Några prickskyttar torde ha blivit hyfsat rika. Fast det blev något fel i partiet om stridsvagnsbärgning.Strategypage skrev:Stalin Adopts the Profit Incentive
Finding that neither the lavish distribution of medals nor the systematic execution of “shirkers, defeatists, and cowards” were sufficient to properly motivate the men of the Red Army to fight harder, in 1943 Stalin introduced a system of cash rewards for outstanding performance in combat. A lengthy schedule of cash payments was instituted to recognize outstanding performance in the field:
•Snipers, 500 rubles per kill, plus 200 for the sniper’s assistant
•Anti-tank troops, 500 rubles per tank killed for the gunner, and 200 for each assistant
•Tankers, 500 rubles per tank killed to the commander, the gunner, and the driver, plus 200 for any other personnel
•Artillerymen, 500 rubles per tank killed to the commander and the gunner, plus 200 for each soldier serving the gun
•Aviators, 500 rubles per airplane killed to the commander, and 200 for any other aircrew
•AA troops, 500 rubles per airplane killed to the commander and the gunner, plus 200 for each soldier serving the gun.

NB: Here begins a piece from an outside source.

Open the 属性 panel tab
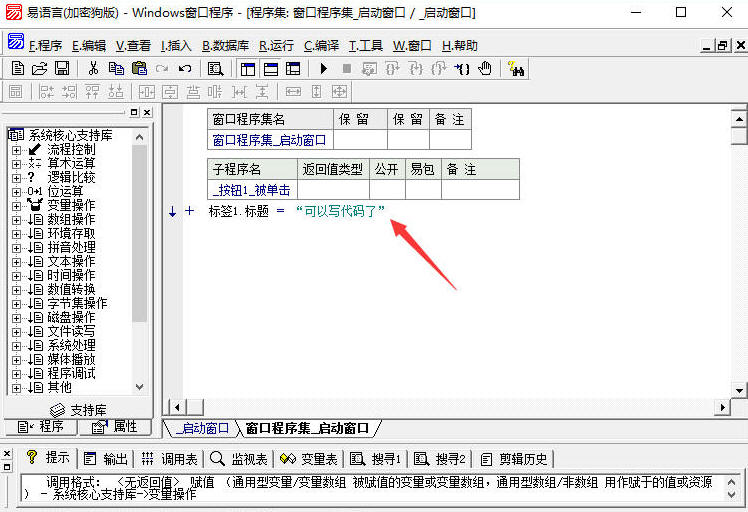This screenshot has width=748, height=512. pyautogui.click(x=115, y=427)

Troops could also earn rubles by salvaging equipment on the battlefield. For tanks, for example, there was a sliding scale depending upon type: for each KV or other heavy tank, 500 rubles, for T-34s or other medium tanks, 2,000 rubles, for T-60s or other light tanks, 500 rubles, with the money shared among the men effecting the recovery.
To put this in perspective, in 1943 the base pay of a private in the Red Army was just 600 rubles a year, a little more than $20 at the prevailing exchange rate.
BookNote: The recent Why Stalin's Soldiers Fought: The Red Army's Military Effectiveness in World War II (Modern War Studies) , by Roger R. Reese, is highly recommended for its unusually insightful and ground-breaking look at the Soviet soldier during the “Great Patriotic War”.